# start of Raw records
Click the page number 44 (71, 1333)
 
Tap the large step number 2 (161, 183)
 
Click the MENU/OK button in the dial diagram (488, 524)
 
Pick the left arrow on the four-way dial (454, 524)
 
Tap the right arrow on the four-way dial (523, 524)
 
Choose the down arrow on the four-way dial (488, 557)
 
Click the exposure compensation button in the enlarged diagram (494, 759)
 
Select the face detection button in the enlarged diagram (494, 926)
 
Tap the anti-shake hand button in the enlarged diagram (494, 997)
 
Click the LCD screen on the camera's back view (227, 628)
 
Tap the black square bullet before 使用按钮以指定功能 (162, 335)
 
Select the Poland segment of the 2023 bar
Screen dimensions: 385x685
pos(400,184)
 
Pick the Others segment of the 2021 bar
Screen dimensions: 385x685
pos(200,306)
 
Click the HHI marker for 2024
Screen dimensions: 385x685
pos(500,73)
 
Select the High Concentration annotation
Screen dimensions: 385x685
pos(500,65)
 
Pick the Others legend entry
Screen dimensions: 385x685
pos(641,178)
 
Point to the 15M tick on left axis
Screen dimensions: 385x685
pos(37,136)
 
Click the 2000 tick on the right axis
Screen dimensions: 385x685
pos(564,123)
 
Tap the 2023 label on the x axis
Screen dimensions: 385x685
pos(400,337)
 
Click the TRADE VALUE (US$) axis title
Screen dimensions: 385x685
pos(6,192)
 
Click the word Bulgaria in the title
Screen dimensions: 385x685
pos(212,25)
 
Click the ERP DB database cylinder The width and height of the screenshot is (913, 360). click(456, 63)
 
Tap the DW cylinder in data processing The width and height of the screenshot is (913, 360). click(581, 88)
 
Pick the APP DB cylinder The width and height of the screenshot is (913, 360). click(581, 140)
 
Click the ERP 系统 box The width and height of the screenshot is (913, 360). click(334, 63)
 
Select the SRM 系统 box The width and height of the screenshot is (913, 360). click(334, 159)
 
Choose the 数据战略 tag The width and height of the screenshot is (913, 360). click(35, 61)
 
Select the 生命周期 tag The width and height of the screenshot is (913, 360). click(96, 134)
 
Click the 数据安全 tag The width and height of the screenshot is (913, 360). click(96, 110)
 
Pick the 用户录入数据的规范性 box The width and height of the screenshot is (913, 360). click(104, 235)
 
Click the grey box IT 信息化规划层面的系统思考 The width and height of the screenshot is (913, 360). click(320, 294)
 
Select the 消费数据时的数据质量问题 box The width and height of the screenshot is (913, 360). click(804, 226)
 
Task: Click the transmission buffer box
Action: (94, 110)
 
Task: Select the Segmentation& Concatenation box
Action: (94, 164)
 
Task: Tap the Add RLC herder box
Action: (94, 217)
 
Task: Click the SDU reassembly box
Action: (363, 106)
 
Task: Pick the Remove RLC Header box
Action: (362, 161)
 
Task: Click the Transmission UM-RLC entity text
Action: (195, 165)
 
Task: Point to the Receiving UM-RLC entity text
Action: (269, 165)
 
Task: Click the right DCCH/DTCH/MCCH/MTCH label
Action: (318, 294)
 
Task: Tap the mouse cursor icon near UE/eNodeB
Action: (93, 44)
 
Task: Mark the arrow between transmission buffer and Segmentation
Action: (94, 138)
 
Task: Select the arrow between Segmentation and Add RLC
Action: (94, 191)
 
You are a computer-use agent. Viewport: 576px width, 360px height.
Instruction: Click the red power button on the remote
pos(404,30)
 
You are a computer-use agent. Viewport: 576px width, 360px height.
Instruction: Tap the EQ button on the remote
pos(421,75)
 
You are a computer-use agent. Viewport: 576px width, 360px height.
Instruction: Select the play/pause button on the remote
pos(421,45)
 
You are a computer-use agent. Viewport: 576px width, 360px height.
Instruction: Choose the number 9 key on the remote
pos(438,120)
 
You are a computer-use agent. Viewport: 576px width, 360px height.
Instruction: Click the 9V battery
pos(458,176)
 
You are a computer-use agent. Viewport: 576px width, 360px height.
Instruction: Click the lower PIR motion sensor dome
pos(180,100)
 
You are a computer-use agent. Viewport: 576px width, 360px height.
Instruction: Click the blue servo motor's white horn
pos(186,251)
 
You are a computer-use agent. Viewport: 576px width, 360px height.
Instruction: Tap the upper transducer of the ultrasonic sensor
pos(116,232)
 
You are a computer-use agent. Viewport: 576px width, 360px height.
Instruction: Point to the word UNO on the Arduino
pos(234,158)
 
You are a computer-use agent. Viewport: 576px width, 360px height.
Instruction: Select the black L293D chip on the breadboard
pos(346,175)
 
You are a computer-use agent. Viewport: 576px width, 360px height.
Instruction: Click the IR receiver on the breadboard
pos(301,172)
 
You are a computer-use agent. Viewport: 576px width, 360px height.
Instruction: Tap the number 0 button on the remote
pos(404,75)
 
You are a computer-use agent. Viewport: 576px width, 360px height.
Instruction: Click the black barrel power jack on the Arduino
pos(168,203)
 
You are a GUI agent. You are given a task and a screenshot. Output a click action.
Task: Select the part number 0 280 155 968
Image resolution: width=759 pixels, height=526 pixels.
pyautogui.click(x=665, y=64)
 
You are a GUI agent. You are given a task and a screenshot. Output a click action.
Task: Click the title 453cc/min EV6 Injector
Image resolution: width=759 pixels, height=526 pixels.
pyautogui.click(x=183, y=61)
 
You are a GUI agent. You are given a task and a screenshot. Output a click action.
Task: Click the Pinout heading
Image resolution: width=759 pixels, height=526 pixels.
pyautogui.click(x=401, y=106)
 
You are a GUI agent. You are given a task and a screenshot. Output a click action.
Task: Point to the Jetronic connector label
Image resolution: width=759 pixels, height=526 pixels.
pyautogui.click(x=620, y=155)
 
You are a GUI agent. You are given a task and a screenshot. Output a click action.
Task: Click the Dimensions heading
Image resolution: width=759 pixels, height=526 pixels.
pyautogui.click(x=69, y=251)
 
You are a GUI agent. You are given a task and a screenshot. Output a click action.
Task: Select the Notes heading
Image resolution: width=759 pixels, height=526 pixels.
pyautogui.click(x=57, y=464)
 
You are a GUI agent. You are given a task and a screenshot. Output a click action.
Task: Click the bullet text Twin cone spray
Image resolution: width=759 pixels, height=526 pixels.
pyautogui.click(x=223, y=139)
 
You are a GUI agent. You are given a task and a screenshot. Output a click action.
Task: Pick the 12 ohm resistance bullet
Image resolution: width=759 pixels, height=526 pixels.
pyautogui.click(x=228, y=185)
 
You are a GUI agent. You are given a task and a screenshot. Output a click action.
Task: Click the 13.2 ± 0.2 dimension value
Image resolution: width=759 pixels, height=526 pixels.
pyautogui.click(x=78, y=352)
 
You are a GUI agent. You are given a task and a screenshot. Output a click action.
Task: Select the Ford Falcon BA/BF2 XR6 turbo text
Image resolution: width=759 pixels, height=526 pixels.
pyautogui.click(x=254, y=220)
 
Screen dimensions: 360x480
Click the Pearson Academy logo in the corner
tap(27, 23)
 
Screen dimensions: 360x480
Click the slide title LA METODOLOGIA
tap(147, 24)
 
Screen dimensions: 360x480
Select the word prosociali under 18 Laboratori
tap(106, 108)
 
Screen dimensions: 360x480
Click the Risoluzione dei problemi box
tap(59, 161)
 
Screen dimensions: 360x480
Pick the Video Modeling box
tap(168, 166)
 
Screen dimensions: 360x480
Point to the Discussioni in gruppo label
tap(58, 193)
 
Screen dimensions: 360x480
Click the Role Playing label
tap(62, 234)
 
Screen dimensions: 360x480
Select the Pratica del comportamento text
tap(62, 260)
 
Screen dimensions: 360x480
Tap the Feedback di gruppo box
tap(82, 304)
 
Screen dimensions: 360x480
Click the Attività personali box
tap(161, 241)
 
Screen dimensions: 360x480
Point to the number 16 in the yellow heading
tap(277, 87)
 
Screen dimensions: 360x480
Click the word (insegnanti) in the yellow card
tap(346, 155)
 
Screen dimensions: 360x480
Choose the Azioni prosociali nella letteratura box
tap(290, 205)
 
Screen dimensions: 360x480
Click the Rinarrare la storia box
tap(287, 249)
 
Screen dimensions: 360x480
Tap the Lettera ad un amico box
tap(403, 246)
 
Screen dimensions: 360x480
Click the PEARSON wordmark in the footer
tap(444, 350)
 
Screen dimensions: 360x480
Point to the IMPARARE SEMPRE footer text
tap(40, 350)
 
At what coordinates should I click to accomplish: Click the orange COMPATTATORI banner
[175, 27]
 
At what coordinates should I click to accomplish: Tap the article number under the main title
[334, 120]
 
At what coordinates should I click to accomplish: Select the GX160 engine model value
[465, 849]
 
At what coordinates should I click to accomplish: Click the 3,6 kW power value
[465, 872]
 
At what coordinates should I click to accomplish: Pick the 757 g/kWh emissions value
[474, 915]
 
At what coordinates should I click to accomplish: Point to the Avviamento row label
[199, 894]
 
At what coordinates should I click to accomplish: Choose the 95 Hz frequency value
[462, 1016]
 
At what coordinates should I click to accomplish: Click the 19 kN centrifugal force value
# end of Raw records
▶ [Brief]: Write out the material word for word, from its first line through the line containing "pos(200,306)", with both ends included.

▶ [The answer]:
Click the page number 44 (71, 1333)
 
Tap the large step number 2 (161, 183)
 
Click the MENU/OK button in the dial diagram (488, 524)
 
Pick the left arrow on the four-way dial (454, 524)
 
Tap the right arrow on the four-way dial (523, 524)
 
Choose the down arrow on the four-way dial (488, 557)
 
Click the exposure compensation button in the enlarged diagram (494, 759)
 
Select the face detection button in the enlarged diagram (494, 926)
 
Tap the anti-shake hand button in the enlarged diagram (494, 997)
 
Click the LCD screen on the camera's back view (227, 628)
 
Tap the black square bullet before 使用按钮以指定功能 (162, 335)
 
Select the Poland segment of the 2023 bar
Screen dimensions: 385x685
pos(400,184)
 
Pick the Others segment of the 2021 bar
Screen dimensions: 385x685
pos(200,306)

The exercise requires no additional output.